第133話
アルは押し付けられた領地の状況を見て溜め息をついていた。
問題となるのは食料だ。
現在は他国から買い付けて運び込んでいるがそれも長くは続かない。
早急に解決しなければ民が飢えることになる。
農業関係についてはフランに丸投げだ。
アルが担当するのは家畜や漁に関してだ。
不足していた漁船については早々に在庫のある船を提供した。
家畜に関しては増えるのを待つわけにもいかず他国から輸送する手はずを整えた。
ジェイクとマーカスから押し付ける代わりにと資金は提供されたがそれを頼りにするわけにもいかない。

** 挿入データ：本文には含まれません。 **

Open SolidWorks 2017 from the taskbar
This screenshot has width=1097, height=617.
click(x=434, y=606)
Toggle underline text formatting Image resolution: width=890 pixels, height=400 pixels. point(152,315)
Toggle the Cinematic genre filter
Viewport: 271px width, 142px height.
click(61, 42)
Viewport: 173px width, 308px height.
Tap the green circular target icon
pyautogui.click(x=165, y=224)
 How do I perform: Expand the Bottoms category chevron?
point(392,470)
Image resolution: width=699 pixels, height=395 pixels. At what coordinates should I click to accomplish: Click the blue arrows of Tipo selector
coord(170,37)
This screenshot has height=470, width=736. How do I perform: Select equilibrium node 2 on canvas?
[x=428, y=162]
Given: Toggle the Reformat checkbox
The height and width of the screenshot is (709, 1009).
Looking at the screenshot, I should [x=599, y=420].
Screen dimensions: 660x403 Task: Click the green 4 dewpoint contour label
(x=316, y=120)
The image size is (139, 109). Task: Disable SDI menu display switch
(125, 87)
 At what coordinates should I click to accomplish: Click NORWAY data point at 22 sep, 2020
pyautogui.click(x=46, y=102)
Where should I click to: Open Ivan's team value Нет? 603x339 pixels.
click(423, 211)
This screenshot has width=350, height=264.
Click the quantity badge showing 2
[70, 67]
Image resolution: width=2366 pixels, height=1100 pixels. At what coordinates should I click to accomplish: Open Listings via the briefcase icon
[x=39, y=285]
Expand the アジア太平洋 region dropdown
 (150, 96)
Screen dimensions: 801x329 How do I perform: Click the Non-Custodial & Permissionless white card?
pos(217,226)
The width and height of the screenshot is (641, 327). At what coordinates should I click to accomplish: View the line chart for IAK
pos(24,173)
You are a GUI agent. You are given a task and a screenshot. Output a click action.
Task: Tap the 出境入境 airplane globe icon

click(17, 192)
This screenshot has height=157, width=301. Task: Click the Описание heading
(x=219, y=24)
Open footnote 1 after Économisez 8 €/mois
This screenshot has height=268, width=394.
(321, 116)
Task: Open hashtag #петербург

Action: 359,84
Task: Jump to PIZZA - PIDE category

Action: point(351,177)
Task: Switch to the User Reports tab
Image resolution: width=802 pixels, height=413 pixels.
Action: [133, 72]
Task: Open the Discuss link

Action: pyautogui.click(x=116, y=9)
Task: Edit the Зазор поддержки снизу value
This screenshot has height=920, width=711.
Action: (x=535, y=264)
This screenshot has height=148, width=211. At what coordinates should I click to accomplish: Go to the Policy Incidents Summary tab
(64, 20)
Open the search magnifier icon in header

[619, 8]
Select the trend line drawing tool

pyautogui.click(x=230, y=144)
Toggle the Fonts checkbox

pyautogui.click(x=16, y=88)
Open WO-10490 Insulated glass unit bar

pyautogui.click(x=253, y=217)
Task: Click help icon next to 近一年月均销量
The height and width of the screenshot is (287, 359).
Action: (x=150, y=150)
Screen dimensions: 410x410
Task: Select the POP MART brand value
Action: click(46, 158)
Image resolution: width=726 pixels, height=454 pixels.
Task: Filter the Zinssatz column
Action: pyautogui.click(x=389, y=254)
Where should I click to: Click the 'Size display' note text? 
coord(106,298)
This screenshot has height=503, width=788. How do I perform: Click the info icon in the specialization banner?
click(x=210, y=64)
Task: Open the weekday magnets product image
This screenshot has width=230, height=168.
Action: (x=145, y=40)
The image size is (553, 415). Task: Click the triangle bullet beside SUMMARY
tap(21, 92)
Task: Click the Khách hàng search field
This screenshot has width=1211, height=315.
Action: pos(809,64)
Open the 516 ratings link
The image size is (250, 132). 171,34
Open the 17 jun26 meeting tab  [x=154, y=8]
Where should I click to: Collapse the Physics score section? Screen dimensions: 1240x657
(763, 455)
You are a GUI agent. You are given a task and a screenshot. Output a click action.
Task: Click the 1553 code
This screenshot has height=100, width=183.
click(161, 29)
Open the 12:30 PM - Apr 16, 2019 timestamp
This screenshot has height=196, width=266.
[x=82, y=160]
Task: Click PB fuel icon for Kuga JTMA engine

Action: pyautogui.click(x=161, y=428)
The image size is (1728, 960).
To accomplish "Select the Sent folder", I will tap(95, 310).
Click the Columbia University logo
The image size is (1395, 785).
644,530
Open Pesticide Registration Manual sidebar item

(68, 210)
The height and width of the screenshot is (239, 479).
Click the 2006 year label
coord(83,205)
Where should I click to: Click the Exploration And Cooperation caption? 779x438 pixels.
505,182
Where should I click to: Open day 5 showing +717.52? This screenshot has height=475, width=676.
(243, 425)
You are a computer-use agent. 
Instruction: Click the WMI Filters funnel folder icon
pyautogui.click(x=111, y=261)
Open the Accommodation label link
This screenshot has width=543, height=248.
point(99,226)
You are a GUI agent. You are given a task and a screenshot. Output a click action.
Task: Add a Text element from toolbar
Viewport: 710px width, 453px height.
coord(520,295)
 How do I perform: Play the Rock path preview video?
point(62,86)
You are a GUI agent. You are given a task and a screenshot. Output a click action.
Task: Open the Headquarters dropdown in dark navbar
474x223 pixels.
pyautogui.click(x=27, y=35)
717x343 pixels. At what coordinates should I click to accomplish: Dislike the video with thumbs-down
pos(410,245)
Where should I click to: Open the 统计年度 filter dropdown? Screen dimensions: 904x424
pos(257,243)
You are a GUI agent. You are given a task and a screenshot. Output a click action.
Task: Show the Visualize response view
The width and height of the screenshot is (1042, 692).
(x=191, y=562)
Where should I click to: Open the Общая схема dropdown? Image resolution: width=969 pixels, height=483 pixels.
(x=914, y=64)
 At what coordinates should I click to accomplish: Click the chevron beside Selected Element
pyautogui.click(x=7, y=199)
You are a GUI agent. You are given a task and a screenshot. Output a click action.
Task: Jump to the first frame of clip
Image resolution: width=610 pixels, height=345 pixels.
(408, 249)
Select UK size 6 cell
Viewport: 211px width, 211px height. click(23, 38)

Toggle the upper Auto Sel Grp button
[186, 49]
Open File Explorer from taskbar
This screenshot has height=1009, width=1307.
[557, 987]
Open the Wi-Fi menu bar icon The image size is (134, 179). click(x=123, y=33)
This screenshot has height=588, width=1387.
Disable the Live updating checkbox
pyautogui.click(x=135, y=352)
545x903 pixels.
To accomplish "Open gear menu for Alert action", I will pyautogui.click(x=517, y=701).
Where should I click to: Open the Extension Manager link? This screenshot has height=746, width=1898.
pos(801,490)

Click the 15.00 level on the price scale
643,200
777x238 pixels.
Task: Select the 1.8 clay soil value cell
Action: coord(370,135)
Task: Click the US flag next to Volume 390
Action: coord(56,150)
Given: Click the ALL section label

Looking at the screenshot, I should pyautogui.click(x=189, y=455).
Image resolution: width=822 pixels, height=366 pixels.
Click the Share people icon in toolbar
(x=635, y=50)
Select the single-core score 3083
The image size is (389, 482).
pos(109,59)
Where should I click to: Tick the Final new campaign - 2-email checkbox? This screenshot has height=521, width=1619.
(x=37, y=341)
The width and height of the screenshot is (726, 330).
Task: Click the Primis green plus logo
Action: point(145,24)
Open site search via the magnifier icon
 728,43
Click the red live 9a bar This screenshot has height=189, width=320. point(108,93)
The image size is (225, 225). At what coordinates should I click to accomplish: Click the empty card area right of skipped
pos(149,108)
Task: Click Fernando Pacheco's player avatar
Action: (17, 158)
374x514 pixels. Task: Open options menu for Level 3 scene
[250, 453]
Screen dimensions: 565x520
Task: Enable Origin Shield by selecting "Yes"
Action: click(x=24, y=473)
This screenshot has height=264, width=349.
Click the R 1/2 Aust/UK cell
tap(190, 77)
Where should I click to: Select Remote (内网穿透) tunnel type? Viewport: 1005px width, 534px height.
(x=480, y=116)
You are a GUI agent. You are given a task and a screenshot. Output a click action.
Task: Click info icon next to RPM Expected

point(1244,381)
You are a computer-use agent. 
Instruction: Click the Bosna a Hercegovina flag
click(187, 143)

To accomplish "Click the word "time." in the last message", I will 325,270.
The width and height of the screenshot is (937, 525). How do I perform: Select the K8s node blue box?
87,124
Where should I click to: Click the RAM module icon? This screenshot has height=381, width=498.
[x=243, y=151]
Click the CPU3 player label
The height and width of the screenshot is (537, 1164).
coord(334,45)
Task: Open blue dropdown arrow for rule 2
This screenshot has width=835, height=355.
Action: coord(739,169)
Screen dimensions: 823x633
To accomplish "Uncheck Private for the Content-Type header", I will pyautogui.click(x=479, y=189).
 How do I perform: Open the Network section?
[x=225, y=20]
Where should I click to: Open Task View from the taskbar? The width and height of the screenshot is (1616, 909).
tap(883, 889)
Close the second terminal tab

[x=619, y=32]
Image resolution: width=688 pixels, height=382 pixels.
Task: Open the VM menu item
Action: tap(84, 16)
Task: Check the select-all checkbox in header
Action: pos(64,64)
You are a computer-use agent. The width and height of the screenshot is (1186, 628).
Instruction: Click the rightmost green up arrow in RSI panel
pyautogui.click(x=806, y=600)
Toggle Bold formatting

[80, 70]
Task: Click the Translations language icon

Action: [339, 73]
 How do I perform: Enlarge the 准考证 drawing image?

外貨を稼ぐ方法としては特産品の輸出などだが元サーキス王国には売れそうな物がほとんどなかった。
これは植民地から財を巻き上げていた弊害だろう。
ルフェスから植民地の支配権も譲られたが現地の貴族が反発している。
協力してくれるどころか違法に占拠したサーキス王国を解放しろとまで言ってくる始末だ。
アルとしては植民地から財を巻き上げるつもりはないが取引できないのは痛手だ。
とはいえ、交渉を続ける余裕もない。
植民地に関してはしばらく放置して内政に励むしかないだろう。
後は防衛に関してだ。
サーキス王国は海上国家だが先の戦争でほとんどの船が沈んだことにより戦力が足りていない。
ゲリラだった人達を中心に教育しているが戦力としてカウントできるようになるまでしばらく時間がかかるだろう。
だが、一番の問題は積み上げられる書類の山だろうか。
ジェイクもマーカスも補佐官を出してくれ、これでも書類の量は減っている。
1国の王とはこれほどまでに忙しいのかと頭の下がる思いだ。
そんなことを考えて現実逃避をしていると補佐官が入室して書類の山を置いていく。
見ていても仕事の量が減るわけではない。
諦めてアルは書類に手を伸ばす。
黙々と書類の山との格闘を続けた。
「アル。大丈夫?」
「フラン・・・。ちょっと挫けそう」
「外回りは終わったから手伝うわ」
「ありがとう」
2人がかりで書類をひたすらに処理していく。
フランの手伝いもあり書類の山は少しずつ減っていった。
夕食前までにはなんとか終えることができた。
「ふぅ・・・。これが毎日だと嫌になるね」
「そうね・・・。でも、今は混乱してるし統治者が不在の地域も多いから・・・」
「あぁ・・・。なるほど。それでこっちに書類がまわってきてるのか」
「お父様達には人手を寄越してほしいと伝えているからそれまでの辛抱ね」
「こっちでも適正のありそうな人を早急に見つけないと・・・」
アルは少しでも楽ができるように書類仕事のできそうな人材を頭に思い浮かべた。